Und obwohl die Antwort auf meine Frage ziemlich sicher ein generelles Nein ist, schaffen wir es trotzdem oft auf Biegen und Brechen so weit. Doch kurz vor dem eigentlichen Wendepunkt, kurz bevor wirklich alles anders wird, geben wir auf und drehen um und kehren mir nichts dir nichts in unsere alte Misere zurück.

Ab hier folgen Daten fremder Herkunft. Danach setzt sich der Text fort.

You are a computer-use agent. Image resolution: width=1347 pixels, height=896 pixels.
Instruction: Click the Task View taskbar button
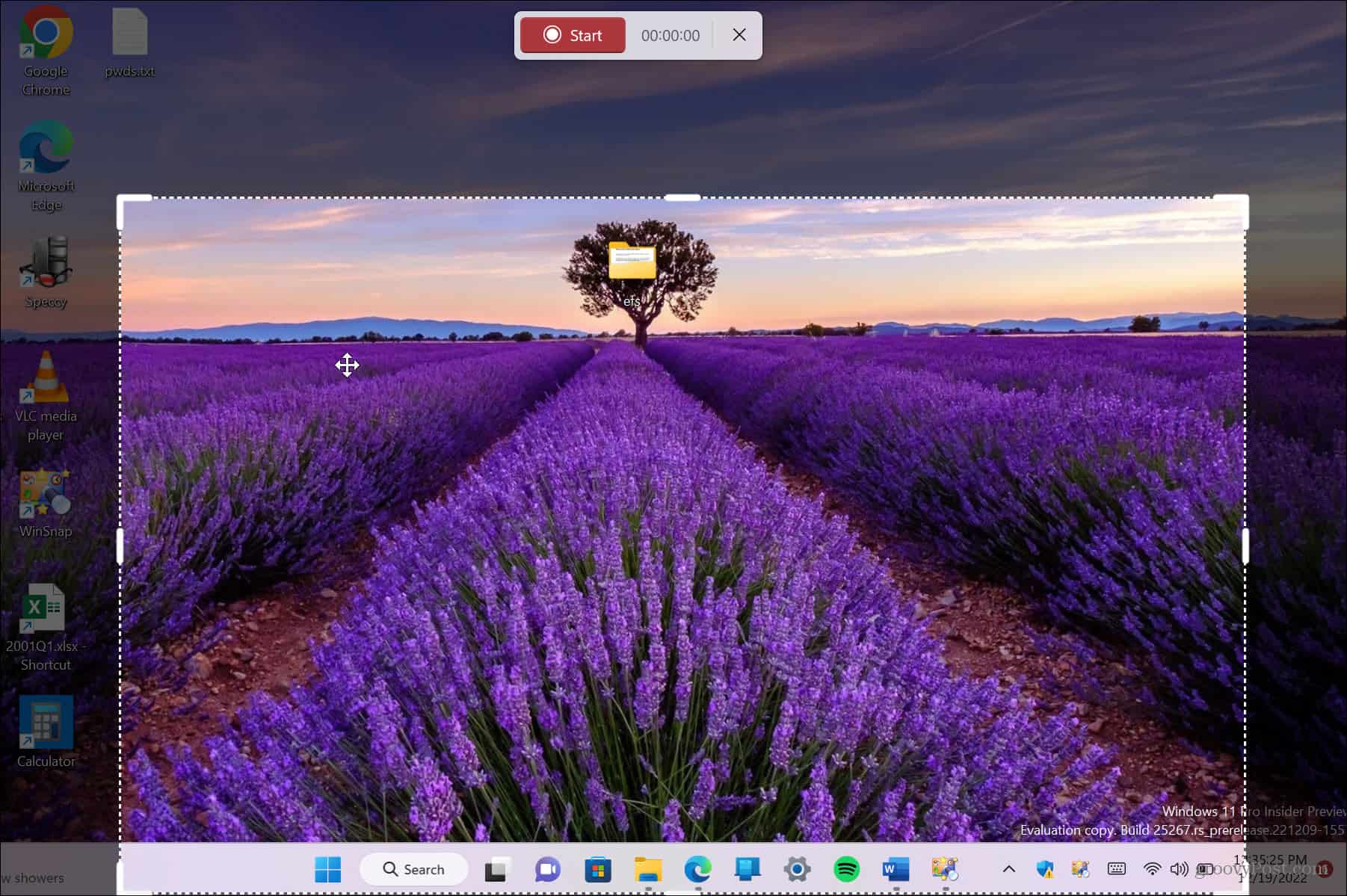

Wir starten enthusiastisch wie nie, meditieren wie wild, visualisieren und schreiben unsere Geschichten fleißig neu, und dann macht sich die Angst breit, unsere Vergangenheit wird laut, Ernüchterung schleicht sich ein, wir verlieren den Fokus und bleiben stehen. Und genau an diesem Punkt ist es essentiell wichtig, die eigene Entscheidung und Motivation zu hinterfragen, sich neu auszurichten, den Fokus wieder zu finden und sich Gedanken zu machen. Was ist es wirklich, was ihr wollt. Wollt ihr es wirklich und seid ihr auch dazu bereit, alles Nötige für eure Entscheidung zu tun?


Und wenn das der Fall ist, gilt es einen Weg zu finden, um sich auch wirklich daran zu halten. Liebevolle Disziplin, nenne ich es an dieser Stelle. Sollte das nämlich nicht der Fall sein, ist es auch kein Wunder, dass ihr immer wieder am selben Punkt landet. Am besten schafft ihr euch also etwas, ein Visionsboard oder einen Wecker, eine Affirmation in eurem Zuhause oder einen Hintergrund auf eurem Laptop, das euch an euren anfänglichen Enthusiasmus erinnert. Ganz egal was es ist, hauptsache es resoniert richtig mit euch. Sonst, wenn ihr mit Halbgas unterwegs seid, immer wieder einen Schritt nach vorne und zurück geht und wünscht und wollt, aber dann doch wieder nicht so richtig bereit seid, die nötige Arbeit hineinzustecken, im Außen wie auch innerlich, das bringt euch überall hin, aber nicht ans Ziel. Und damit genau das nicht der Fall ist, ist es wichtig, sensibel dafür zu werden, was eure Art und Weise der Sabotage ist, eure Trigger und was es ist, das euch aus dem Gleichgewicht bringt. Vor allem, wenn Ernüchterung das Ruder übernimmt und ihr mehr Zeit damit verbringt, zu zweifeln als euch auf eure Vorfreude und erwünschte Zukunft zu konzentrieren.


Und hier kommt die oben erwähnte Disziplin ins Spiel. Nicht nur zu wissen, sondern auch dementsprechend zu handeln. Hört sich leichter an als es ist, ich weiß. Noch dazu kommt, dass ihr im besten Fall wisst, welche Dinge euch täglich auffüllen und euch in eure Mitte zurückbringen. Je stabiler und aufgefüllter ihr nämlich seid, desto schwerer ist es, euch abzulenken und aus der Balance zu bringen. Und macht euch dazu nicht nur Gedanken über den Moment, sondern berücksichtigt auch euer Morgen. Denn alles, was ihr heute tut, ist eure Grundlage von Morgen. Lasst euch dabei vom Ungemütlichen nicht in die Irre führen. Es gibt nämlich neben angenehmen und unangenehmen Dingen auch diejenigen, die sich gut anfühlen und wenig förderlich sind. Sowie die, die sich weniger gut anfühlen, aber umso förderlicher sind. Siehe das Zitat von Steven Pressfield.


Also beobachtet euch, lernt euch kennen, werdet sensibel, findet Lösungen und lasst euch nicht aufhalten.